The news last week of the detention of 10 Americans in Haiti on charges of kidnapping and criminal association brought pleading from three Southern Baptist Leaders and fuming from a fourth. Current and immediate past leaders of the SBC sent a letter to President Obama urging him to do all that he could do to secure the release of “the Idaho 10” as they have been called in some press reports.
President of the Southern Baptist lobbying wing, the Ethics and Religious Liberty Commission, Dr. Richard Land, wrote to both President Obama and Secretary of State Hillary Clinton in a letter dated February 5, 2010:
The Haitian government is receiving massive assistance from the United States, from both public and private sources. Our nation’s churches are giving hundreds of thousands of dollars to relief efforts for the people of Haiti. These fine Christian men and women sought to do even more to help alleviate the suffering of some Haitian children. For the Haitian government to respond in this way to the obvious good intentions of these honorable Christians is outrageous.
He goes on to say,
We ask that you do everything in your considerable power to secure the release of these United States citizens. Please know that we are available in any way you might deem appropriate to assist in the immediate release of these men and women and their safe return to the United States.
I am not sure to whom “we” refers. It does not refer to me.
Despite Dr. Land’s insistence, the amount of support being provided by Americans has nil to do with whether the Haitian government should release those held captive.

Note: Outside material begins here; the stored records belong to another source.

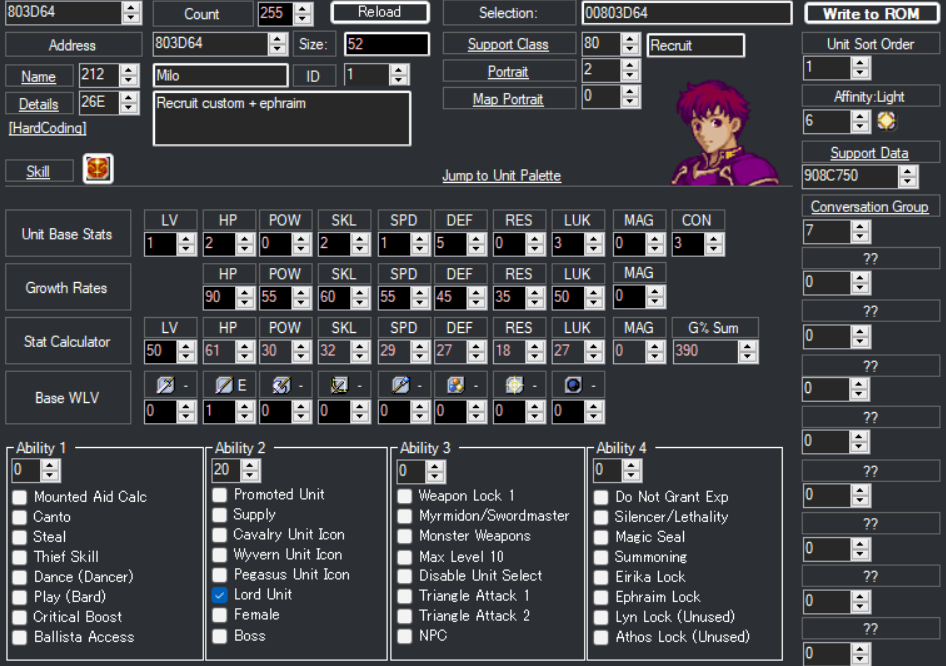Screen dimensions: 946x666
Task: Click the Axe weapon level icon
Action: 280,384
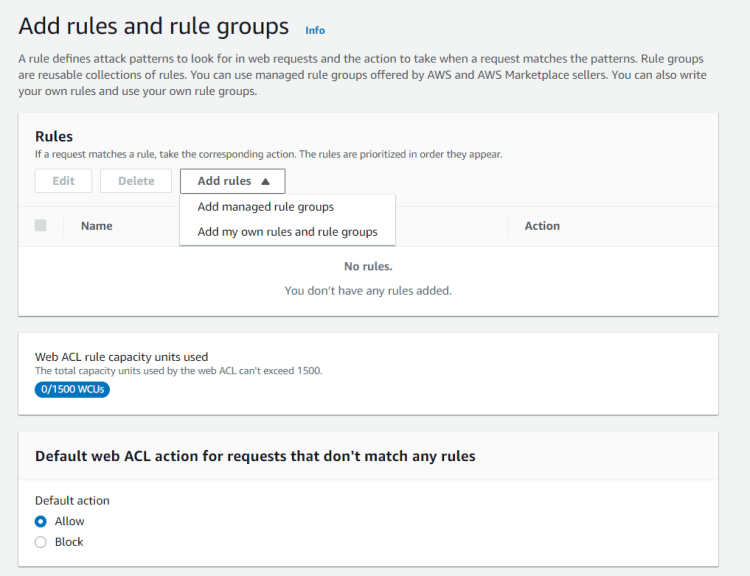Choose the Block default action radio
Viewport: 750px width, 576px height.
[41, 542]
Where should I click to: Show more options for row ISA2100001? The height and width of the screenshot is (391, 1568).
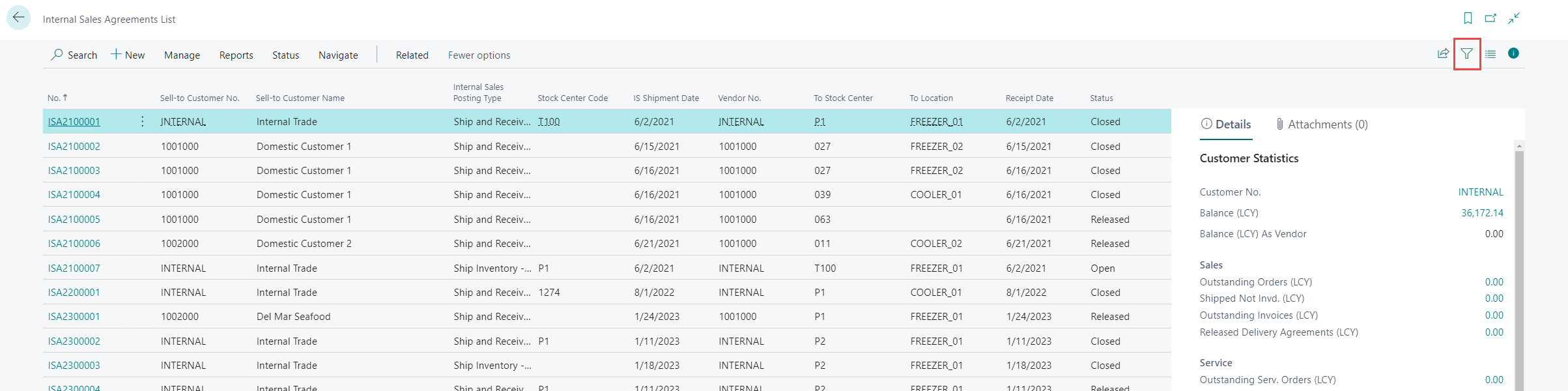(x=142, y=122)
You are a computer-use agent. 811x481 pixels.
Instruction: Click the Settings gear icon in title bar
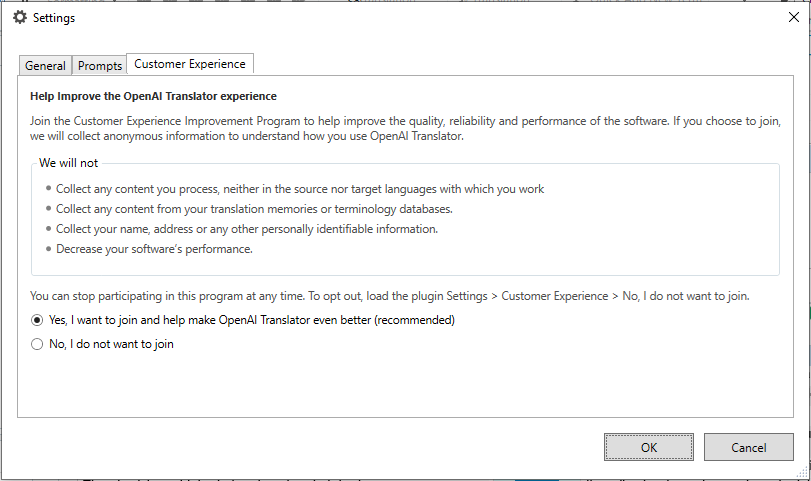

His over the top blathering about money from the US government and US churches is overshadowed by a more pertinent point: the government of Haiti has the same responsibility to protect its children as the government of the United States has to protect Land, et al. While all involved doubt any malicious intent by the Idaho based short term missionaries, the fact remains as it always does that ignorance of the law is no excuse. We now know that the leader of their number, Laura Silsby, was not ignorant of the law at all. It was her willful disobedience that endangered the other nine.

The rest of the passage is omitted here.